We live in a society where so much emphasis is placed on numbers. The numbers in our bank accounts, the numbers on our scales, the numbers of friends we have. When we place too much value on the numbers in our lives it is easy to feel discouraged and unworthy. 

My practice has been feeling heavy lately, so out of curiosity I stepped on the scale for the first time in a couple of months. 

153.4 pounds. 

Even when I considered myself "overweight" I never weighed this much. Ever. 

Once the shock wore off I began to laugh at myself. Why do I care so much about my weight? Does weighing a few pounds more or less have any effect on my worth as a person? Does a number on the scale mean I am beautiful or not? The overwhelming answer is NO, it doesn't. 

Personally speaking, I am the happiest when I eat mindfully and spend time reflecting on my yoga practice and in my daily life. Lately I haven't been eating as mindfully as I usually do, and the effect is clear on my body. Weighing myself was just the reality check I needed to look a little deeper. My relationship with food often is a direct reflection on how I am dealing with the emotional and situational turmoil of daily life. Even though I am so happy and grateful for all the opportunities that are present in my life, I have been neglecting myself on a deeper level. I have been so excited to travel and explore that I forgot to nourish myself with healthy and sustaining food.

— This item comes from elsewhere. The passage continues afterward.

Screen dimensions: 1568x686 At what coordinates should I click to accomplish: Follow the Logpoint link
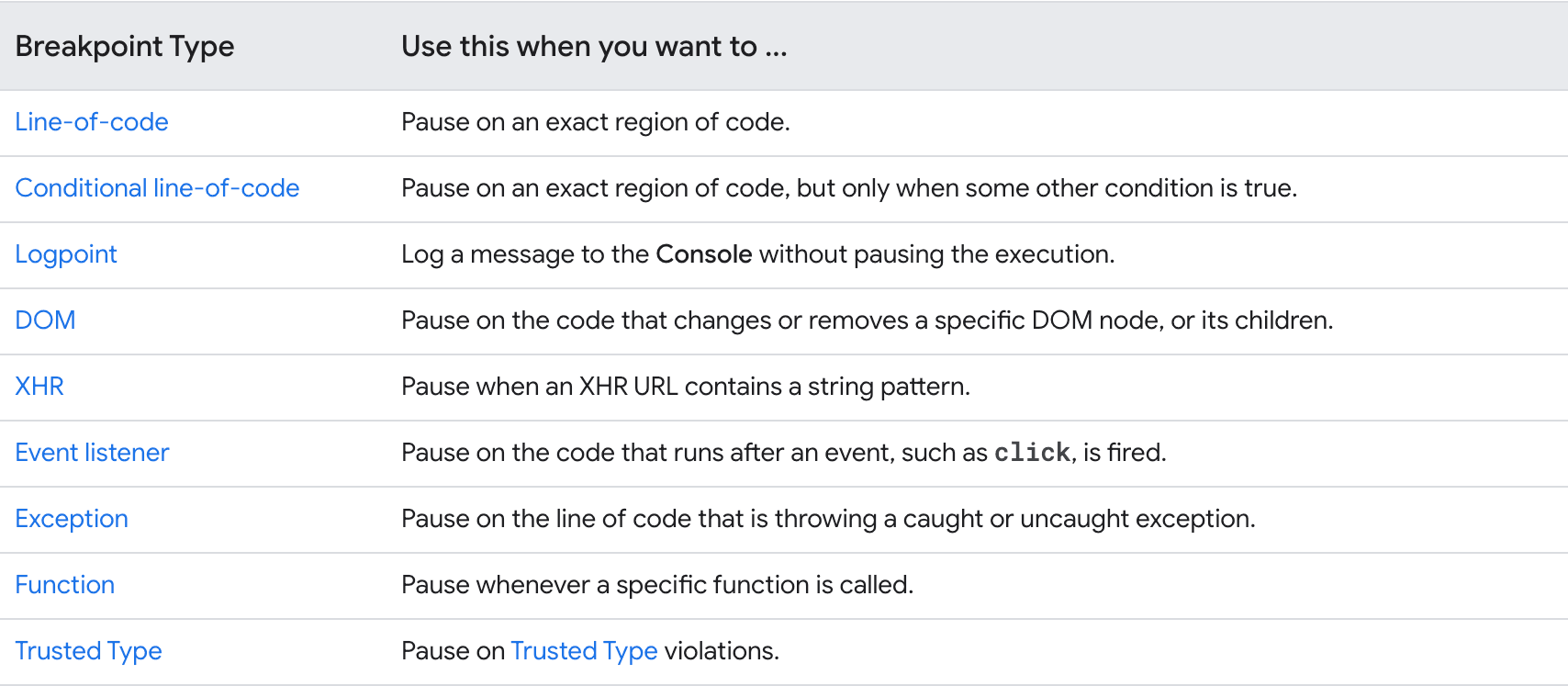66,254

While it is clear that the number on my scale doesn't matter, it has served as an ever so important reminder that I am happiest when I nourish myself from the inside out. When I feel worthy is when I share the most love with myself and those around me. Don't be afraid to break the cycle - love always leads to more love. When I love myself it is easier to eat mindfully, and when I eat mindfully it is easier to love myself.